Ей опять хотелось расплакаться и накричать на старуху, которая никогда не хотела отвечать на этот вопрос.
«Почему? Почему они сожгли ее?» — а старуха в ответ молчала, кривила губы не то в усмешке, не то в гримасе — или говорила непонятные вещи.
— Несправедливо, — подтвердила старуха.
Вот тебе еще одна бусина, девочка. Стекляшка, похожая на алмаз. Драгоценность, которую так хочется назвать стекляшкой… Возьми ее и сохрани… или разбей вдребезги. Как хочешь.
— Жизнь вообще несправедлива, девочка. А люди одиноки. Особенно те, кто не похож на других. Бывают… бывают люди, Марго, которые родились не в том месте и не в то время. Иногда, очень редко, девочка, они достигают вершин мира. Иногда они становятся завоевателями или поэтами… или бродягами и всю жизнь пытаются отыскать в дорожной пыли то, что они и сами толком не могут понять. Может быть — то место и то время, где им следовало родиться и жить. Беда в том, что это почти невозможно…
Застывший взгляд старухи тонул в огне. И огонь тонул в старухином взгляде — в черных, бездонных, бесконечных провалах глаз.
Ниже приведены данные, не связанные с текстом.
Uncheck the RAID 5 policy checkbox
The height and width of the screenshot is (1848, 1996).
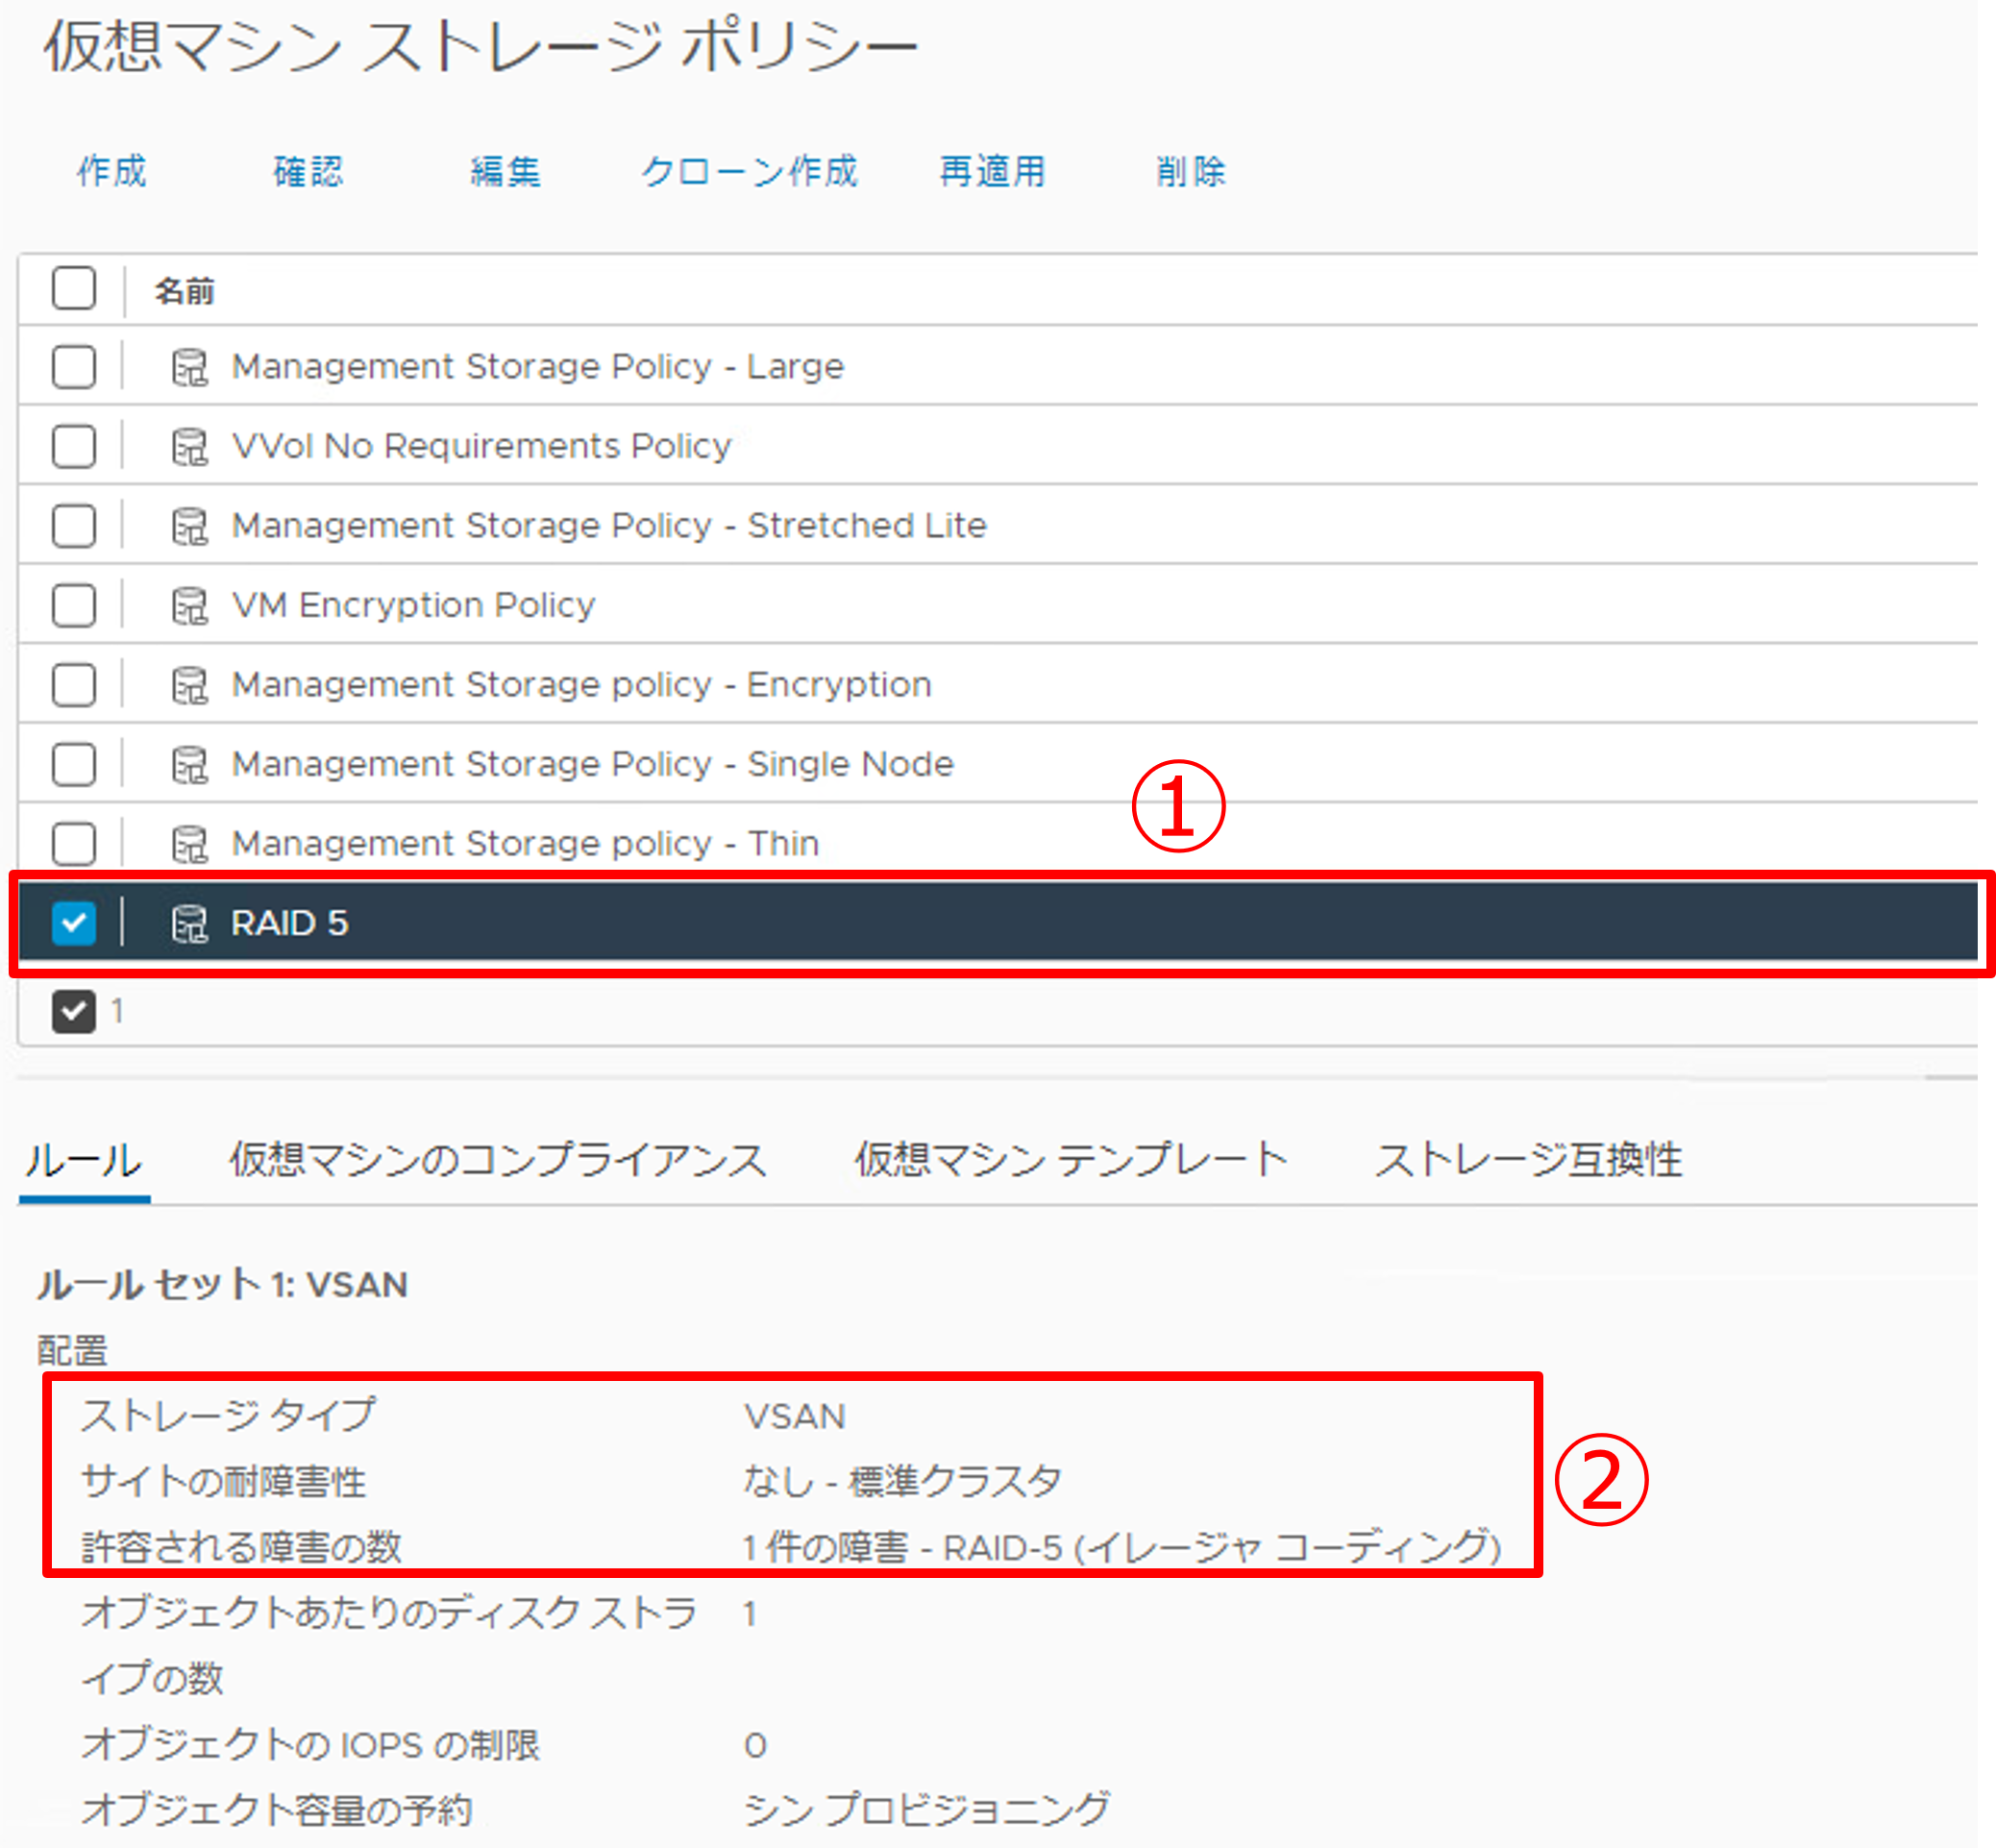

Марго вдруг стало страшно — в тот миг, когда она поняла, что старуха, горько кривя дрожащие непослушные губы, говорит сейчас о себе. И о ней, о Марго, двенадцатилетней, темноглазой, перепуганной девчонке с исцарапанными коленками, которая зачем-то родилась не в то время — и совсем не в том месте.
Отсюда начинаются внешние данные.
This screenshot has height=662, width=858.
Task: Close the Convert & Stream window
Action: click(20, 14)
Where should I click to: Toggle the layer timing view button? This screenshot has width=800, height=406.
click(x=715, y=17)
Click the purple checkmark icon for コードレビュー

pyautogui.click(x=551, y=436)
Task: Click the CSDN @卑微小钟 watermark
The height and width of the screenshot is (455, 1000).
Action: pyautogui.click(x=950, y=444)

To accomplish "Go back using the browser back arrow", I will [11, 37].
— Иногда… очень редко, — старухин голос стал едва слышен, почти умер, перешел в шелестящий, беззвучный шепот: — Иногда, очень редко они достигают вершин…
Старуха замолчала, дыша сипло и натужно, и хрип ее торопливых вздохов вдруг показался Марго началом плача. Пока еще беззвучного плача, уже сотрясающего впалую старухину грудь и заполнившего провалы ее глаз блеском невыплаканных слез.
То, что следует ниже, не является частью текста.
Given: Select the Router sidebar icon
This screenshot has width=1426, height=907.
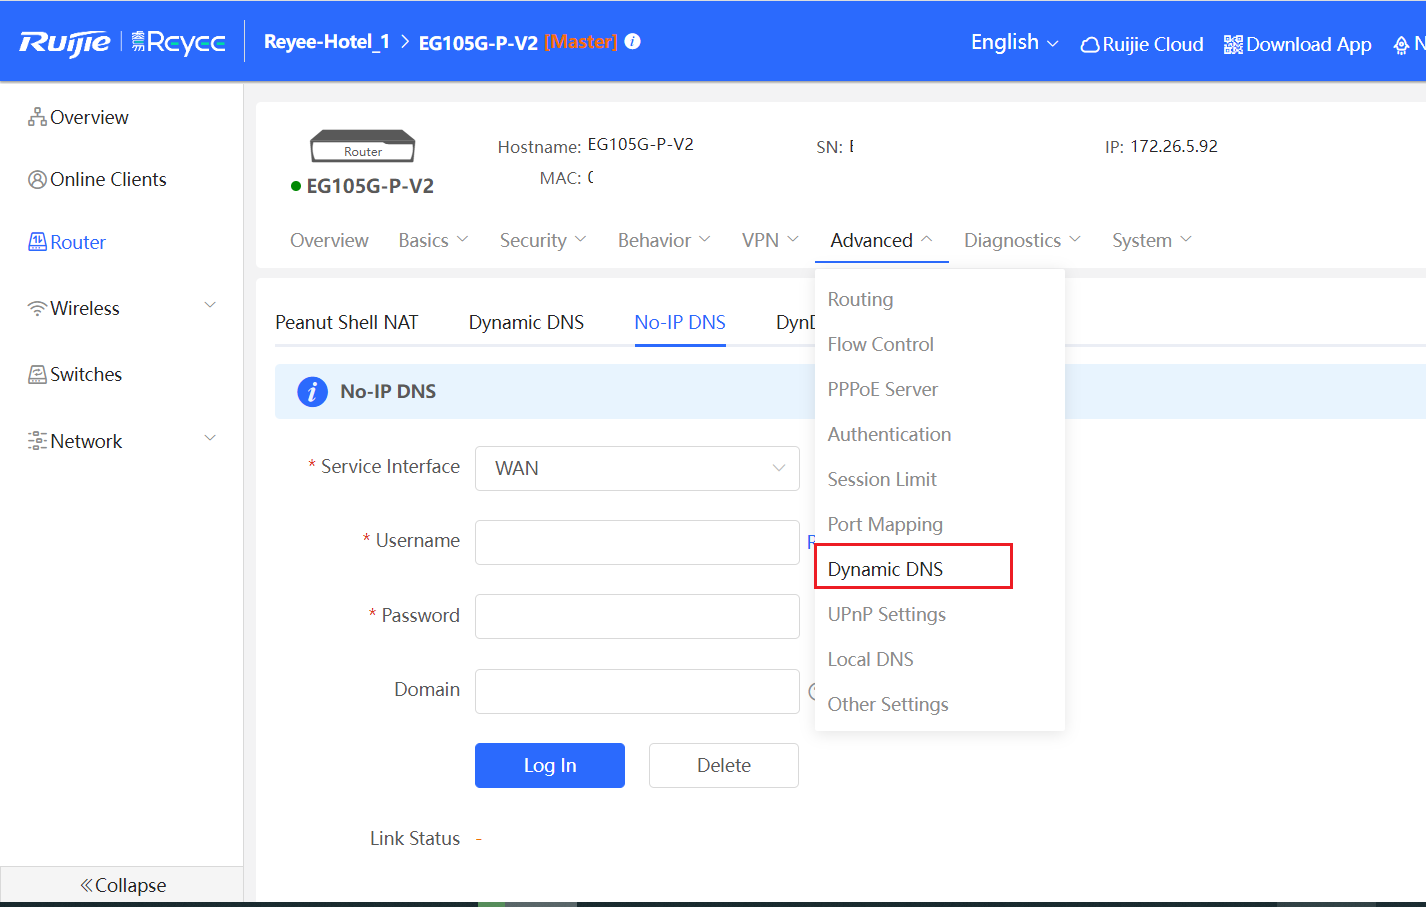Looking at the screenshot, I should (x=37, y=242).
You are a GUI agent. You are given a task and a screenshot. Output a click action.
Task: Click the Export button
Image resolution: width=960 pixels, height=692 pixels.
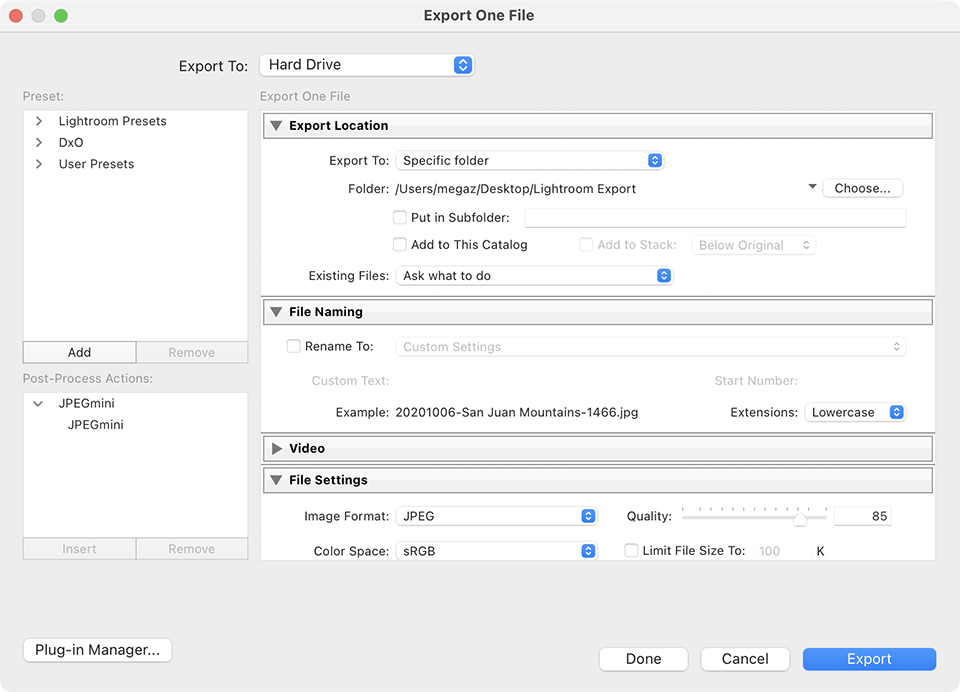(x=869, y=659)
«Что мне делать? — испугалась Марго, никогда до этого не видевшая старуху такой. — Что же мне делать?», — растерянно думала она, глядя в морщинистое, страдальчески застывшее старухино лицо.
Старуха никогда не плакала. Она была всегда строга и язвительна, иногда — суховато-ласкова, успокаивая расстроенную Марго. Старуха умела утешать девочку — словами или насмешкой, или небрежным поглаживанием своей твердой, костлявой — и необыкновенно нежной — руки. Старуха не могла плакать. Как не могла плакать безупречная в своей красоте и спокойствии мраморная богиня возле парадной лестницы дома. Снисходительно и вечно усмехавшаяся статуя, у которой Марго пыталась выучиться безмятежности и спокойствию — еще в раннем детстве, когда она не была знакома со старухой. И сейчас слезинки в уголках старухиных глаз показались Марго такими же невероятными и невозможными, как слезинки на безупречно гладкой прохладе мраморной щеки изваянной в камне богини.